Van Gogh's "Wheatfield"


I have to send more spam for work today. Some more styles we’re trying to get rid of. The last time, just for fun, I put the pictures of the outfits we’re hawking in front of a Renoir landscape… and people liked it… they made our clothes look sunnier, classier…
I thought I’d try that again, but this time with a Van Gogh.
Renoir probably hummed a happy tune, picked up his easel when he was done, and went home and did happy things. Who knows. I don’t know anything about him.
I know a lot about Van Gogh, and it’s there in every one of his pieces. Even this one; a wheat field, just past noon on a breezy, warm summer day. You can tell all this from looking at the painting; you can feel the breeze, very lightly moving the stalks around. A perfect, summer day.
But then, clawing around the edges, in the bold blacks used for shadows, shadows darker than you would ever see on such a summery day, despair. On the most beautiful days – and I’ve read by those who’ve seen the originals, positively glowing with new paints never before available so that the brights are brighter and more vibrant than can be seen on a screen – blackness. In his later landscapes, the blackness becomes more overtly menacing, but it’s here, everywhere he looked. He couldn’t see the light without the darkness beneath it.

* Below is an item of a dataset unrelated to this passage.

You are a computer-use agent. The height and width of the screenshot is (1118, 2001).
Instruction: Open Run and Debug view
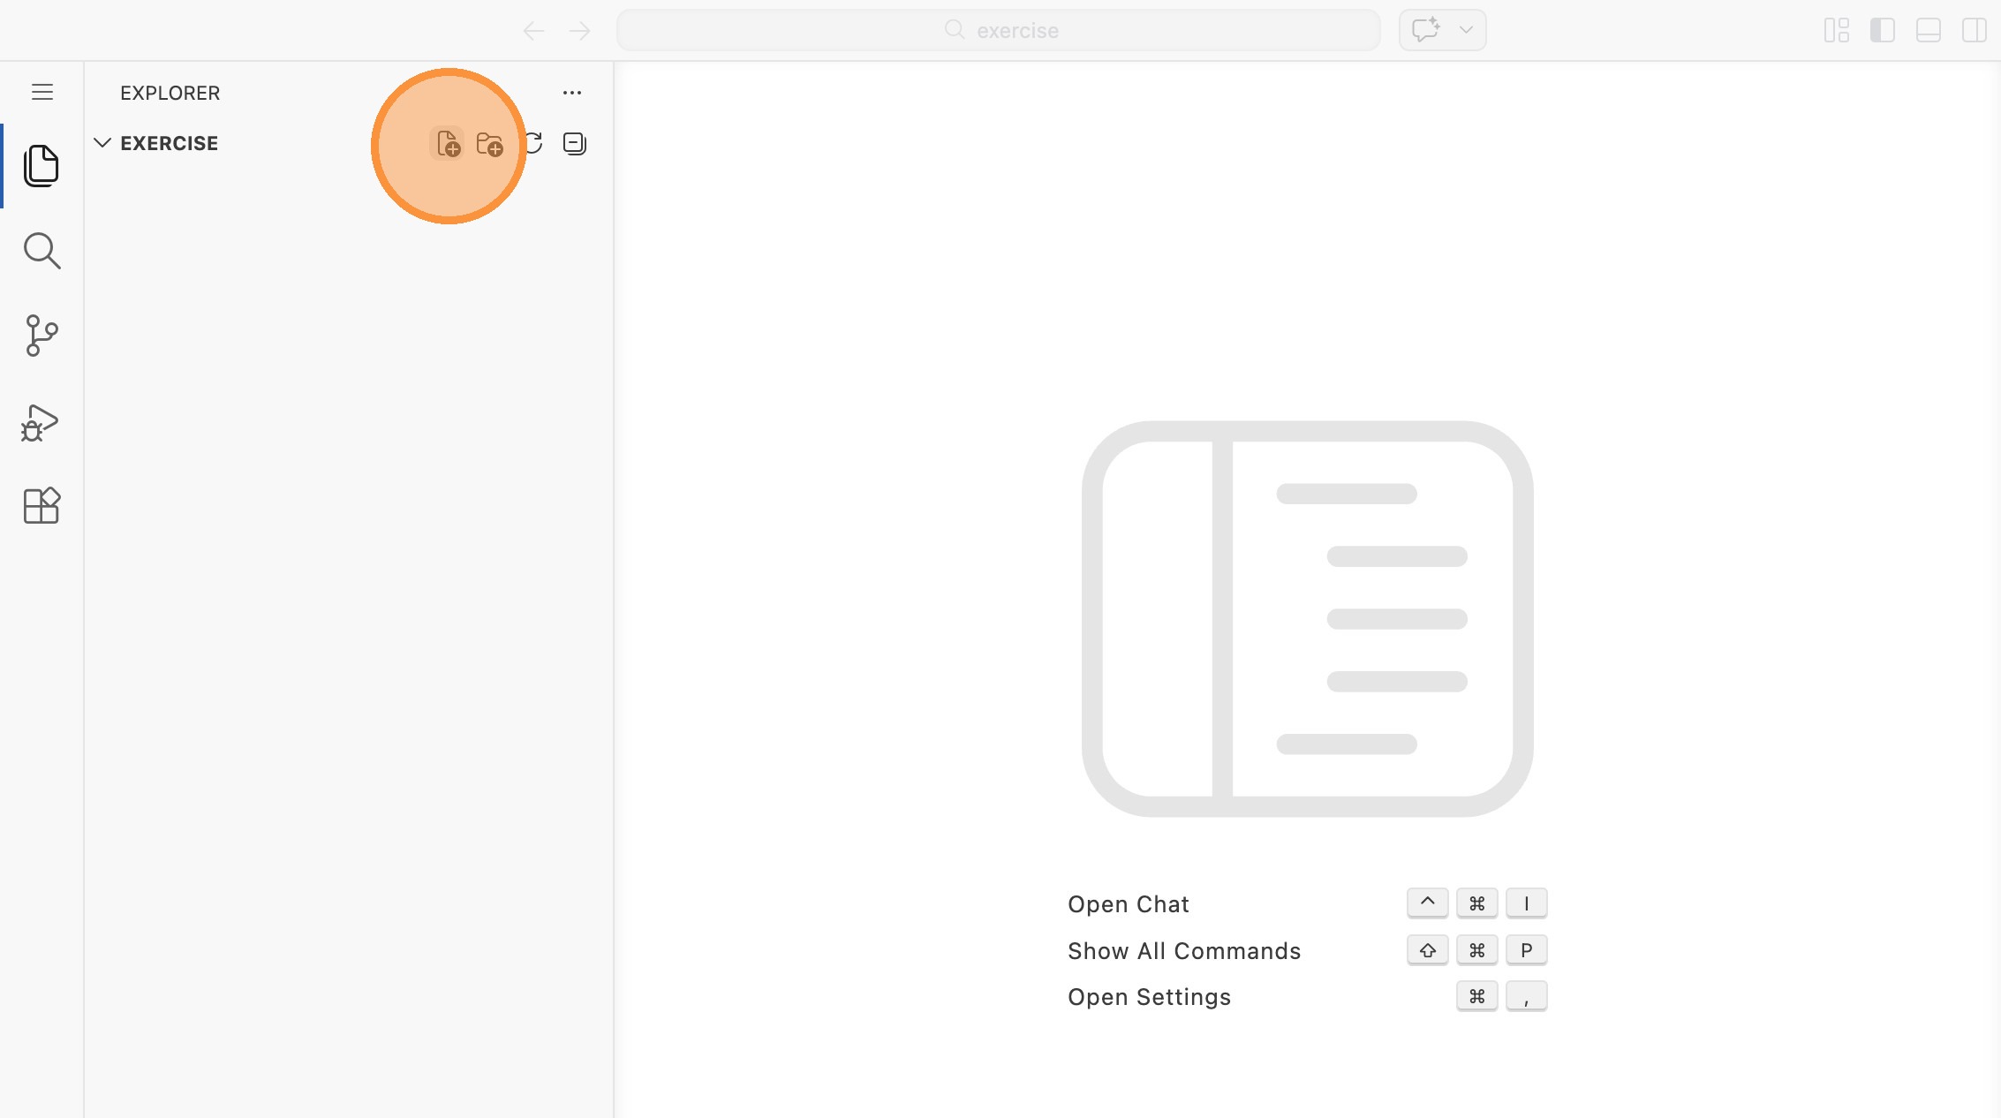[x=42, y=422]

I despair of a world where we would cure Vincent of his madness as a child, where he would become a Ritalin-doped farmer, never seeing any shadows and never telling the world about them. And yet, looking at these masterpieces, feeling his pain, I just want to help him and make him better, so he can have some peace and happiness.
Stephen King wrote a short story, “The Langoliers“. Langoliers were creatures that followed just behind the present, eating the useless past. All the present could do was keep running ahead of the voracious beasts who left only nothingness behind.
Van Gogh saw each bright moment chased by darkness.

Just got a call from the sales manager. She thinks the background draws too much attention from the clothes, and maybe she should look over what I send before I send things.
Well, I think the clothes look boring without something to look at. Clothes on mannequins is so… static, and (deliberately) without context. Anyway, I guess my Fine Arts (With Clothes) experiment ends here.
And aren’t I happy nobody from work knows about this blog. I hope.